REQUIREMENT:
So that nothing is lost, write out all the lines below exactly.

========================================

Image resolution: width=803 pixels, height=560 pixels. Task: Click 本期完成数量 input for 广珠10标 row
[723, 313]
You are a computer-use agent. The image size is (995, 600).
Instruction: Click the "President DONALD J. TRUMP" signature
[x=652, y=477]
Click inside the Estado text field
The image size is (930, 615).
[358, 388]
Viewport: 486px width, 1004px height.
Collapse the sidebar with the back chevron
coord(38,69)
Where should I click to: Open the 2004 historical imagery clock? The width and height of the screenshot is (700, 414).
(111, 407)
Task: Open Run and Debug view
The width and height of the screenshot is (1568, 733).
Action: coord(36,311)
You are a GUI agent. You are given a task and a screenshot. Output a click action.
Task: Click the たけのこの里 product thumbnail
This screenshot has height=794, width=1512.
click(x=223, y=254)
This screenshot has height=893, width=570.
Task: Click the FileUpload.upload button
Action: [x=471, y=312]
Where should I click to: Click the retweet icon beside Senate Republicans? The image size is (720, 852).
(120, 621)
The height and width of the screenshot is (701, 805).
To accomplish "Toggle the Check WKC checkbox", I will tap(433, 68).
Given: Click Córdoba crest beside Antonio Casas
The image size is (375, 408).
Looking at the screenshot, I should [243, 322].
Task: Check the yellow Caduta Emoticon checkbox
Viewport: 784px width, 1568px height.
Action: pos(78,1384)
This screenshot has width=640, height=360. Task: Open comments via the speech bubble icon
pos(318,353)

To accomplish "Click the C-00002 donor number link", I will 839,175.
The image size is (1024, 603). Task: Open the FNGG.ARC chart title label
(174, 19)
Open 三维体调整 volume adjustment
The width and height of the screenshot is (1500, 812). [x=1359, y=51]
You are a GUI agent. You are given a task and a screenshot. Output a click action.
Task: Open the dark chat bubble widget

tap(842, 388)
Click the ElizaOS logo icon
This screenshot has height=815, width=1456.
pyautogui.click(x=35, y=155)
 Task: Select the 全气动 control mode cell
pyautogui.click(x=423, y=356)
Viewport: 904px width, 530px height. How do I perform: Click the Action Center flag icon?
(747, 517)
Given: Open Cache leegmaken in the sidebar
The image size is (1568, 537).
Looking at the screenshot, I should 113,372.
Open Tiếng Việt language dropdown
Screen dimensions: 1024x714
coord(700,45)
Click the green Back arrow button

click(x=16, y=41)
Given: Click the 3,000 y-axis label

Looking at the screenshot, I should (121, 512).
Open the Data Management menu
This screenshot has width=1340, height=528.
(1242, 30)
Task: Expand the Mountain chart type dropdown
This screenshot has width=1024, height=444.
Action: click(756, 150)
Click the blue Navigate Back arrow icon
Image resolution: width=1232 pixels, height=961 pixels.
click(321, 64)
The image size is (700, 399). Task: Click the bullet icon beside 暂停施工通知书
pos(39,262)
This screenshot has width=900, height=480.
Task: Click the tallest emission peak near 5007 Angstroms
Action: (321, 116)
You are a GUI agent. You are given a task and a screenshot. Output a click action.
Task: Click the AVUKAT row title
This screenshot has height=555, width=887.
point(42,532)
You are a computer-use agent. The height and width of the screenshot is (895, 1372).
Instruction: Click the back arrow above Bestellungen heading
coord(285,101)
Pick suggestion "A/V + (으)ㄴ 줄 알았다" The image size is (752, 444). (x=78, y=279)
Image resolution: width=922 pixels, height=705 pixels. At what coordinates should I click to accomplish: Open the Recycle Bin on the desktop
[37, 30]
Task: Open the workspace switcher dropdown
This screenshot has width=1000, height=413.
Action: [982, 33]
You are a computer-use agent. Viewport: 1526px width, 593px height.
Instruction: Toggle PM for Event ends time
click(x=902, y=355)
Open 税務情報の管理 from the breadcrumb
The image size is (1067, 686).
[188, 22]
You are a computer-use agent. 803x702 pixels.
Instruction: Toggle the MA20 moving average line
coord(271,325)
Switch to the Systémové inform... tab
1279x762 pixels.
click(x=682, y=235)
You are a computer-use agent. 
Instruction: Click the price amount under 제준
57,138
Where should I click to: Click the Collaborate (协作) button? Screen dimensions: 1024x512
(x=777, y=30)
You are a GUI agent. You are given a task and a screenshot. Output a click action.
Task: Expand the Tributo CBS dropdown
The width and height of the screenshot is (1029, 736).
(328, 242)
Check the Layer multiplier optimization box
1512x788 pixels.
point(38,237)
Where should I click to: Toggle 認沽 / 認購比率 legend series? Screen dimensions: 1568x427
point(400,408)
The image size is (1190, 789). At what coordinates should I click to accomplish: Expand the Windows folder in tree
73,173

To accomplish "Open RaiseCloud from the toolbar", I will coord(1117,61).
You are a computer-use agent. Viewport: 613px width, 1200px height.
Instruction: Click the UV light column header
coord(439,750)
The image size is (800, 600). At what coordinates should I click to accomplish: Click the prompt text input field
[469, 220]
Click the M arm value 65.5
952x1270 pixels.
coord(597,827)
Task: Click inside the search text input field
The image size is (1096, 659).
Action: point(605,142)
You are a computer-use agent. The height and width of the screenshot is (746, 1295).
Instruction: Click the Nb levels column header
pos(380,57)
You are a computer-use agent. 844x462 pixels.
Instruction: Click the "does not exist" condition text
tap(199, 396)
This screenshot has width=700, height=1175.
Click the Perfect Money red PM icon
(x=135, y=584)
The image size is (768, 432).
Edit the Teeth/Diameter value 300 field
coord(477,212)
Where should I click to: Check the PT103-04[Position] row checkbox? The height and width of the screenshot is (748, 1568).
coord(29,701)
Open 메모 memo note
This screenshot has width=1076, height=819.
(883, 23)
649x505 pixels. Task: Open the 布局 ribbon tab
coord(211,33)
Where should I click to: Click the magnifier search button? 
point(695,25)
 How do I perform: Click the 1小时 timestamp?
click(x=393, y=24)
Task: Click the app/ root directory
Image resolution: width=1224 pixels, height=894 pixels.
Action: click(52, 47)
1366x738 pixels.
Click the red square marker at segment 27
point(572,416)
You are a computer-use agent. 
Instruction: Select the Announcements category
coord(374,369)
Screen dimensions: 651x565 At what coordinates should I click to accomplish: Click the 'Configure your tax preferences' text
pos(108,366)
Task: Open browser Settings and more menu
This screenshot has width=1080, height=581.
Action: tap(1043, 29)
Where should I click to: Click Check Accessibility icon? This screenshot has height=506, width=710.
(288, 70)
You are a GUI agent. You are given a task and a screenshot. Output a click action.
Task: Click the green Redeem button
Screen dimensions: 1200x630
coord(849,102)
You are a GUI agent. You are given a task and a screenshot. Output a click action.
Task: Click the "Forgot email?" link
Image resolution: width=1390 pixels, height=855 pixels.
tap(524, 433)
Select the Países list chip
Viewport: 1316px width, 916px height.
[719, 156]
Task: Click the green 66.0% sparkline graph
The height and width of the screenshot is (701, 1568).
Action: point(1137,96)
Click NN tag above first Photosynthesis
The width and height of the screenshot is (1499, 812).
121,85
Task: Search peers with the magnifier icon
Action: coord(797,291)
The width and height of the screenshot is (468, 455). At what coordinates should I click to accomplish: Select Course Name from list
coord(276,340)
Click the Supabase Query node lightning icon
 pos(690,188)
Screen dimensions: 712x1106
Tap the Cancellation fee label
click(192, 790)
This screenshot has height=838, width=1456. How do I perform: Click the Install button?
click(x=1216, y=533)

========================================

WRITTEN ANSWER:
Image resolution: width=803 pixels, height=560 pixels. Task: Click 本期完成数量 input for 广珠10标 row
[723, 313]
You are a computer-use agent. The image size is (995, 600).
Instruction: Click the "President DONALD J. TRUMP" signature
[x=652, y=477]
Click inside the Estado text field
The image size is (930, 615).
[358, 388]
Viewport: 486px width, 1004px height.
Collapse the sidebar with the back chevron
coord(38,69)
Where should I click to: Open the 2004 historical imagery clock? The width and height of the screenshot is (700, 414).
(111, 407)
Task: Open Run and Debug view
The width and height of the screenshot is (1568, 733).
Action: coord(36,311)
You are a GUI agent. You are given a task and a screenshot. Output a click action.
Task: Click the たけのこの里 product thumbnail
This screenshot has height=794, width=1512.
click(x=223, y=254)
This screenshot has height=893, width=570.
Task: Click the FileUpload.upload button
Action: [x=471, y=312]
Where should I click to: Click the retweet icon beside Senate Republicans? The image size is (720, 852).
(120, 621)
The height and width of the screenshot is (701, 805).
To accomplish "Toggle the Check WKC checkbox", I will tap(433, 68).
Given: Click Córdoba crest beside Antonio Casas
The image size is (375, 408).
Looking at the screenshot, I should [243, 322].
Task: Check the yellow Caduta Emoticon checkbox
Viewport: 784px width, 1568px height.
Action: pos(78,1384)
This screenshot has width=640, height=360. Task: Open comments via the speech bubble icon
pos(318,353)

To accomplish "Click the C-00002 donor number link", I will 839,175.
The image size is (1024, 603). Task: Open the FNGG.ARC chart title label
(174, 19)
Open 三维体调整 volume adjustment
The width and height of the screenshot is (1500, 812). [x=1359, y=51]
You are a GUI agent. You are given a task and a screenshot. Output a click action.
Task: Open the dark chat bubble widget

tap(842, 388)
Click the ElizaOS logo icon
This screenshot has height=815, width=1456.
pyautogui.click(x=35, y=155)
 Task: Select the 全气动 control mode cell
pyautogui.click(x=423, y=356)
Viewport: 904px width, 530px height. How do I perform: Click the Action Center flag icon?
(747, 517)
Given: Open Cache leegmaken in the sidebar
The image size is (1568, 537).
Looking at the screenshot, I should 113,372.
Open Tiếng Việt language dropdown
Screen dimensions: 1024x714
coord(700,45)
Click the green Back arrow button

click(x=16, y=41)
Given: Click the 3,000 y-axis label

Looking at the screenshot, I should (121, 512).
Open the Data Management menu
This screenshot has width=1340, height=528.
(1242, 30)
Task: Expand the Mountain chart type dropdown
This screenshot has width=1024, height=444.
Action: click(756, 150)
Click the blue Navigate Back arrow icon
Image resolution: width=1232 pixels, height=961 pixels.
click(321, 64)
The image size is (700, 399). Task: Click the bullet icon beside 暂停施工通知书
pos(39,262)
This screenshot has width=900, height=480.
Task: Click the tallest emission peak near 5007 Angstroms
Action: (321, 116)
You are a GUI agent. You are given a task and a screenshot. Output a click action.
Task: Click the AVUKAT row title
This screenshot has height=555, width=887.
point(42,532)
You are a computer-use agent. The height and width of the screenshot is (895, 1372).
Instruction: Click the back arrow above Bestellungen heading
coord(285,101)
Pick suggestion "A/V + (으)ㄴ 줄 알았다" The image size is (752, 444). (x=78, y=279)
Image resolution: width=922 pixels, height=705 pixels. At what coordinates should I click to accomplish: Open the Recycle Bin on the desktop
[37, 30]
Task: Open the workspace switcher dropdown
This screenshot has width=1000, height=413.
Action: [982, 33]
You are a computer-use agent. Viewport: 1526px width, 593px height.
Instruction: Toggle PM for Event ends time
click(x=902, y=355)
Open 税務情報の管理 from the breadcrumb
The image size is (1067, 686).
[188, 22]
You are a computer-use agent. 803x702 pixels.
Instruction: Toggle the MA20 moving average line
coord(271,325)
Switch to the Systémové inform... tab
1279x762 pixels.
click(x=682, y=235)
You are a computer-use agent. 
Instruction: Click the price amount under 제준
57,138
Where should I click to: Click the Collaborate (协作) button? Screen dimensions: 1024x512
(x=777, y=30)
You are a GUI agent. You are given a task and a screenshot. Output a click action.
Task: Expand the Tributo CBS dropdown
The width and height of the screenshot is (1029, 736).
(328, 242)
Check the Layer multiplier optimization box
1512x788 pixels.
point(38,237)
Where should I click to: Toggle 認沽 / 認購比率 legend series? Screen dimensions: 1568x427
point(400,408)
The image size is (1190, 789). At what coordinates should I click to accomplish: Expand the Windows folder in tree
73,173

To accomplish "Open RaiseCloud from the toolbar", I will coord(1117,61).
You are a computer-use agent. Viewport: 613px width, 1200px height.
Instruction: Click the UV light column header
coord(439,750)
The image size is (800, 600). At what coordinates should I click to accomplish: Click the prompt text input field
[469, 220]
Click the M arm value 65.5
952x1270 pixels.
coord(597,827)
Task: Click inside the search text input field
The image size is (1096, 659).
Action: point(605,142)
You are a computer-use agent. The height and width of the screenshot is (746, 1295).
Instruction: Click the Nb levels column header
pos(380,57)
You are a computer-use agent. 844x462 pixels.
Instruction: Click the "does not exist" condition text
tap(199, 396)
This screenshot has width=700, height=1175.
Click the Perfect Money red PM icon
(x=135, y=584)
The image size is (768, 432).
Edit the Teeth/Diameter value 300 field
coord(477,212)
Where should I click to: Check the PT103-04[Position] row checkbox? The height and width of the screenshot is (748, 1568).
coord(29,701)
Open 메모 memo note
This screenshot has width=1076, height=819.
(883, 23)
649x505 pixels. Task: Open the 布局 ribbon tab
coord(211,33)
Where should I click to: Click the magnifier search button? 
point(695,25)
 How do I perform: Click the 1小时 timestamp?
click(x=393, y=24)
Task: Click the app/ root directory
Image resolution: width=1224 pixels, height=894 pixels.
Action: click(52, 47)
1366x738 pixels.
Click the red square marker at segment 27
point(572,416)
You are a computer-use agent. 
Instruction: Select the Announcements category
coord(374,369)
Screen dimensions: 651x565 At what coordinates should I click to accomplish: Click the 'Configure your tax preferences' text
pos(108,366)
Task: Open browser Settings and more menu
This screenshot has width=1080, height=581.
Action: tap(1043, 29)
Where should I click to: Click Check Accessibility icon? This screenshot has height=506, width=710.
(288, 70)
You are a GUI agent. You are given a task and a screenshot. Output a click action.
Task: Click the green Redeem button
Screen dimensions: 1200x630
coord(849,102)
You are a GUI agent. You are given a task and a screenshot. Output a click action.
Task: Click the "Forgot email?" link
Image resolution: width=1390 pixels, height=855 pixels.
tap(524, 433)
Select the Países list chip
Viewport: 1316px width, 916px height.
[719, 156]
Task: Click the green 66.0% sparkline graph
The height and width of the screenshot is (701, 1568).
Action: point(1137,96)
Click NN tag above first Photosynthesis
The width and height of the screenshot is (1499, 812).
121,85
Task: Search peers with the magnifier icon
Action: coord(797,291)
The width and height of the screenshot is (468, 455). At what coordinates should I click to accomplish: Select Course Name from list
coord(276,340)
Click the Supabase Query node lightning icon
 pos(690,188)
Screen dimensions: 712x1106
Tap the Cancellation fee label
click(192, 790)
This screenshot has height=838, width=1456. How do I perform: Click the Install button?
click(x=1216, y=533)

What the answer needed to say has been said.